Las reacciones en redes sociales
Muchos internautas han atribuido estas palabras a la situación que se vive actualmente con el coronavirus y la necesidad de quedarse encerrados en sus viviendas para evitar el contagio.
Además, el Covid-19 ha dejado hasta ahora miles de muertos a nivel mundial y las cifras no dejan de aumentar.
¿Y por qué Isaías 26,20? Lo usuarios de redes sociales atribuyeron la cita a la fecha de ayer, jueves 26, del año 2020. Y argumentaron que la fecha plasmada en la cita bíblica coincidía con los acontecimientos que están ocurriendo actualmente.
En BBCL nos preguntamos si vieron el versículo anterior (Is 26,19) en que los muertos se levantaban de sus tumbas….porque no recordamos que eso haya pasado ningún día 26 de 2019…
¿Castigo divino?
Mario Mendoza, quien se tituló en la Facultad de Teología de Lugano en Suiza, explicó a BioBioChile que “las profecías hay que mirarlas siempre primero en el contexto histórico bíblico, que es la primera lectura que salta a la vista, en este caso sería más un paralelismo algo forzado”, ya que nos toca “quedarnos en casa frente a esta pandemia”, pero precisó que atribuir la situación a la ira de Dios, “estaría lejos de ser una opinión de sana doctrina”.
Mendoza aclaró que se trata de un tema difícil de simplificar, ya que se corre el riesgo de generar confusión, no obstante, detalló que también se debe tener en cuenta -desde el punto de vista espiritual- que Dios quiso revelarse a la humanidad por medio de sus profetas y que su palabra se actualiza en nuestra vida concreta, por lo que no se deben despreciar los libros proféticos, sino aprender a leerlos “con esperanza de conversión”, porque esa era la misión de los profetas, llamar a la conversión al pueblo de Israel.
En concreto: No se puede atribuir la profecía de Isaías a la pandemia, pero sí se puede tener en cuenta que Isaías nos llama a entrar en nosotros, a mirar nuestro corazón, “donde Dios quiere ocupar su lugar si nosotros en nuestra libertad se lo permitimos”.
En cuanto a considerar la pandemia un castigo divino, nuestro experto afirma que ante una situación como esta es natural que la gente se pregunte ¿por qué está ocurriendo esto? y así como generalmente se responsabiliza a quien tiene autoridad, ante una pandemia hay quienes apuntan a Dios buscando respuestas.

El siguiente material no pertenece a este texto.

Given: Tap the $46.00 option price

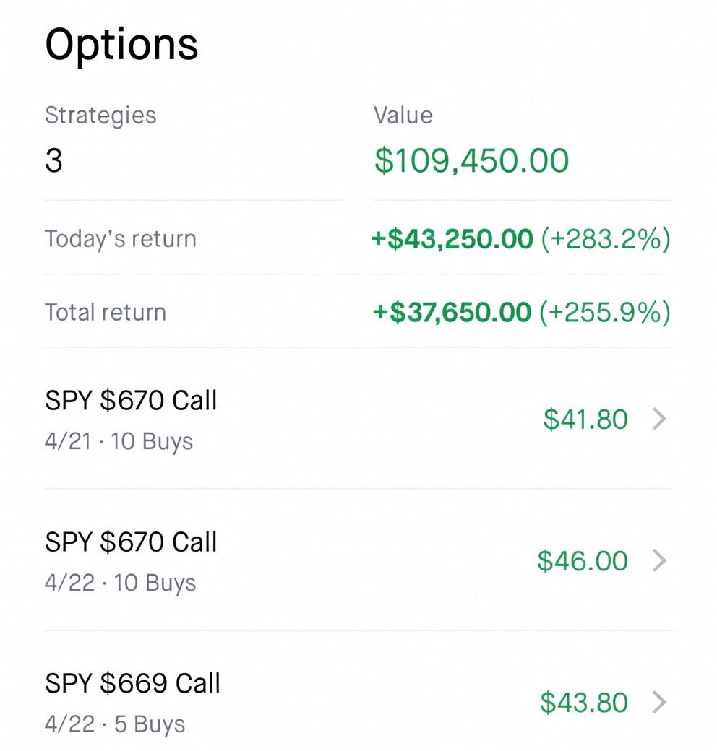Looking at the screenshot, I should [x=583, y=561].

Añade que a pesar de que la Biblia nos muestra páginas que podrían hacer mención a un evento generado por Dios, casi apocalíptico -como ha sido indicado por algunos cibernautas el coronavirus- es cosa de ver los datos de cómo surgió el brote del virus, para determinar que la responsabilidad estuvo en algunas personas al alimentarse de ciertos animales. Y respecto a su expansión, hay responsabilidades claramente más humanas que divinas.
En ese contexto, sostiene que “atribuir a Dios una responsabilidad directa, como que Dios se enojó, sería incorrecto”.

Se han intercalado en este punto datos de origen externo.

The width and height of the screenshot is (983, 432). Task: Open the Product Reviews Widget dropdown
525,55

“Creo que se le puede atribuir más a la irresponsabilidad de la gente, que no quiso obedecer ante un peligro (…) a las autoridades que tomaron malas decisiones y a quienes no respetaron la cuarentena”, enfatizó.
“Dios es Padre y nos ama, y a través de Jesucristo, quien dando su vida nos amó hasta el extremo, nos llama a amarnos entre nosotros, hoy tenemos una gran oportunidad de hacerlo”, puntualizó.